Dovrebbe essere oggetto di nuova valutazione la progettazione di una Digital Services Tax (DST) armonizzata, concepita come strumento semplificato per la riallocazione delle basi imponibili digitali, evitando doppie imposizioni e fenomeni di pass-through sui consumatori.
Viceversa, del tutto fuori logica appare il progetto della nuova CORE Tax (COM(2025) 574 final), una imposta forfettaria progressiva sul fatturato delle imprese UE, che, al di là di evidenti distorsioni legate al suo meccanismo di applicazione “a cascata”, riguarderebbe soltanto i soggetti stabiliti in UE, ignorando del tutto il vero problema che è quello della tassazione dei profitti che i soggetti non residenti (né localizzati) realizzano tramite vendite nel territorio della UE.
Particolare attenzione viene riservata a due proposte di revisione del Pillar 2, finalizzate alla semplificazione e all’allineamento di questo regime agli obiettivi UE in materia di investimenti da operare nei settori strategici per l’Unione.
In particolare, l’UE dovrebbe valutare, anzitutto, la sospensione temporanea della direttiva sul Pillar 2, in attesa che venga definito un meccanismo globale davvero coerente e condiviso a livello globale.
In alternativa, sarebbe necessaria, nell’ottica europea, una revisione del design del Pillar 2 per: i) allineare il calcolo dell’Effective Tax Rate (ETR) agli obiettivi di investimento europei, introducendo appositi carve-out per gli incentivi fiscali diretti a stimolare gli investimenti delle imprese nei settori strategici; ii) semplificare l’architettura del Pillar 2 prevedendo una “porta di uscita” per i gruppi con ETR globale superiore a una certa soglia (es. 20%), calcolata su base consolidata (sulla base dei bilanci consolidati).
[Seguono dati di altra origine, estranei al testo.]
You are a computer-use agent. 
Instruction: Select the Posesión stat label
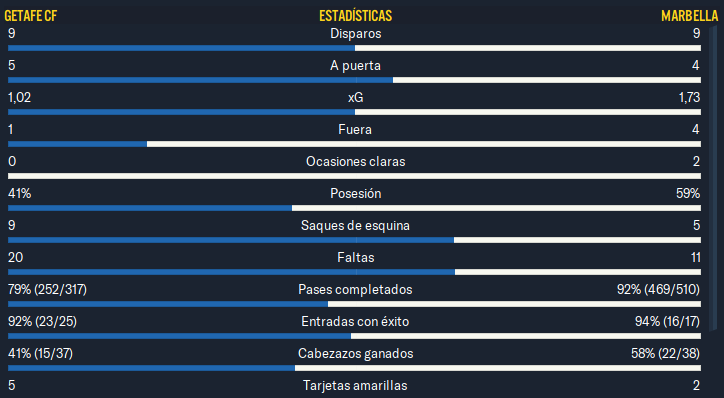[x=356, y=193]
Quest’ultimo approccio semplificherebbe molto i calcoli soprattutto per le imprese europee mediamente soggette a livelli impositivi congrui e rifletterebbe la logica dell’esenzione concessa, nell’ambito dell’ultimo G7, ai gruppi statunitensi sotto il regime GILTI/NCTI, giacché anche questo ultimo regime si basa su calcoli del livello di imposizione minimo a livello globale (e non per singola giurisdizione, come previsto nel Pillar 2).